On the evening of April 20, 2010, a blowout, explosions, and fire occurred on board the Deepwater Horizon as it was in the process of temporarily abandoning the exploratory well Macondo that it had drilled in the Gulf of Mexico, some 50 miles from the Louisiana coast and in 5,000 feet of water. 

Eleven men died in the incident and at least seventeen others were seriously injured. At the time of the blowout, a 5,000 foot-long riser connected the Deepwater Horizon to the well. Hydrocarbons from the well travelled up the riser to the rig, fueling the fire. Deepwater Horizon capsized and sank on April 22. 

As it descended, the marine riser collapsed and fractured. Oil and gas then poured into the Gulf via breaks in the riser near the seafloor. These events triggered a massive response—unprecedented in size and complexity—to combat the oil spill. On April 29, 2010, the incident was declared a “Spill of National Significance” under the National Contingency Plan. This was the first oil spill to receive such a designation. 

Efforts to regain control of the well and stop the source of the discharge finally succeeded on July 15, 2010, nearly three months after initial blowout. By that time, approximately 3.19 million barrels of oil had entered the Gulf.

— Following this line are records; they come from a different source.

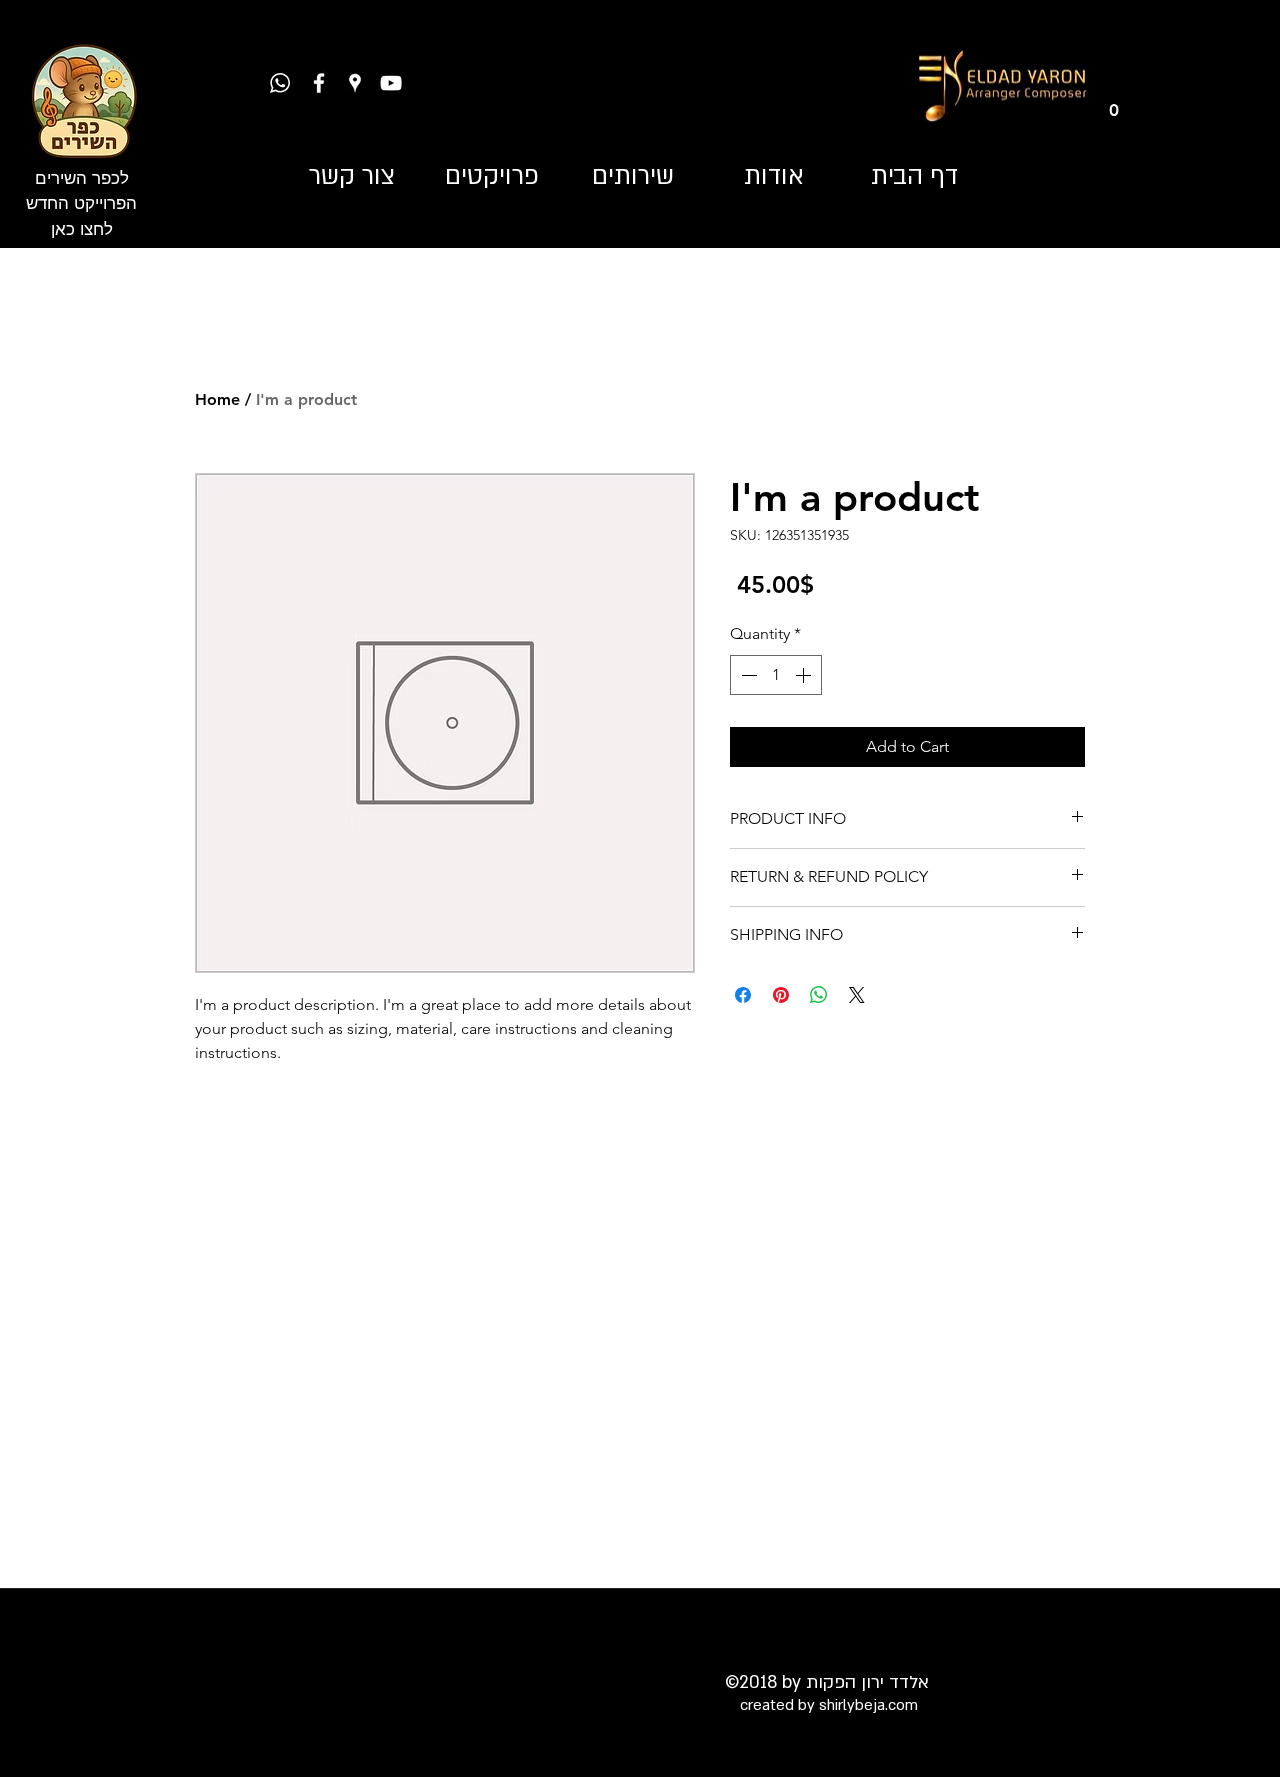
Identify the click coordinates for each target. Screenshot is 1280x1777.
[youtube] (391, 83)
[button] (1113, 103)
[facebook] (319, 83)
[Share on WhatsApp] (819, 995)
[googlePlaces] (355, 83)
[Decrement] (747, 675)
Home (217, 399)
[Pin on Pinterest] (781, 995)
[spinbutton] (776, 675)
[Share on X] (857, 995)
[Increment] (805, 675)
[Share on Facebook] (743, 995)
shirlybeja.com (868, 1705)
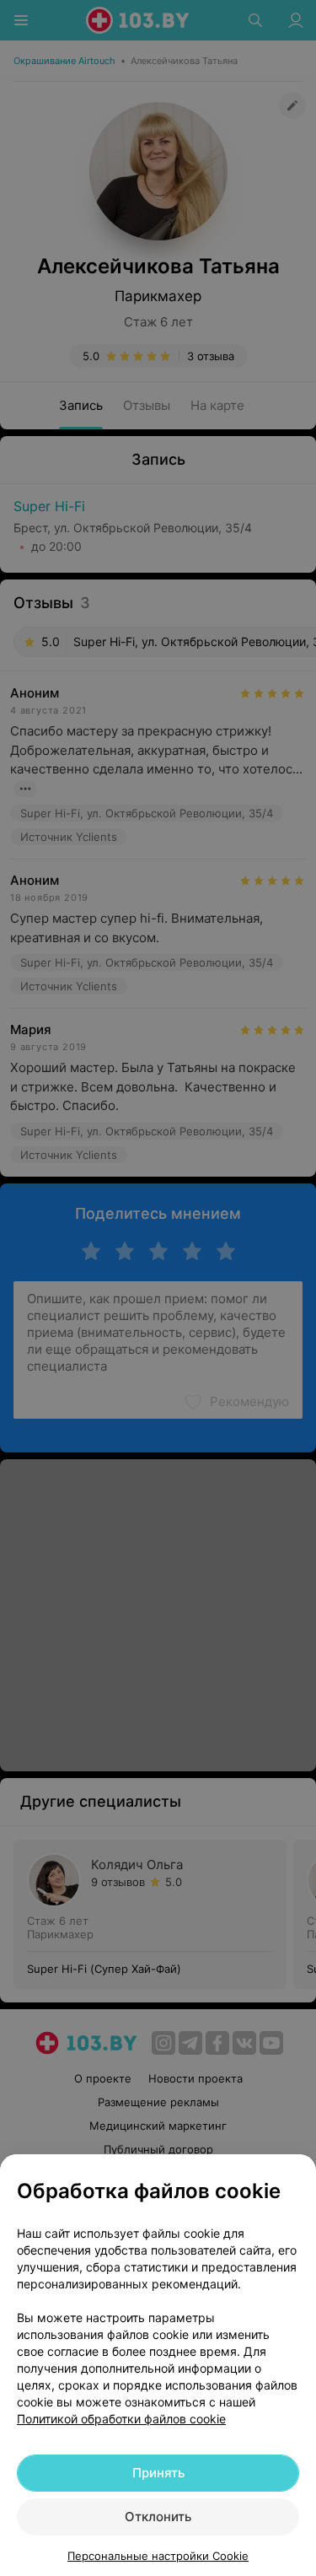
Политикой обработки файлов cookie (121, 2419)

BP will pay a Clean Water Act penalty of $5.5 billion (plus interest), $8.1 billion in natural resource damages, up to an additional $700 million to address injuries to natural resources that are presently unknown and $600 million for other claims, including claims under the False Claims Act, royalties and reimbursement of natural resource damage assessment costs and other expenses due to this incident.  Taken with the related agreement which requires BP to pay approximately $5.9 billion to the states and local government entities, BP will be paying a total of over $20 billion, the largest settlement with a single entity in the history of federal law enforcement.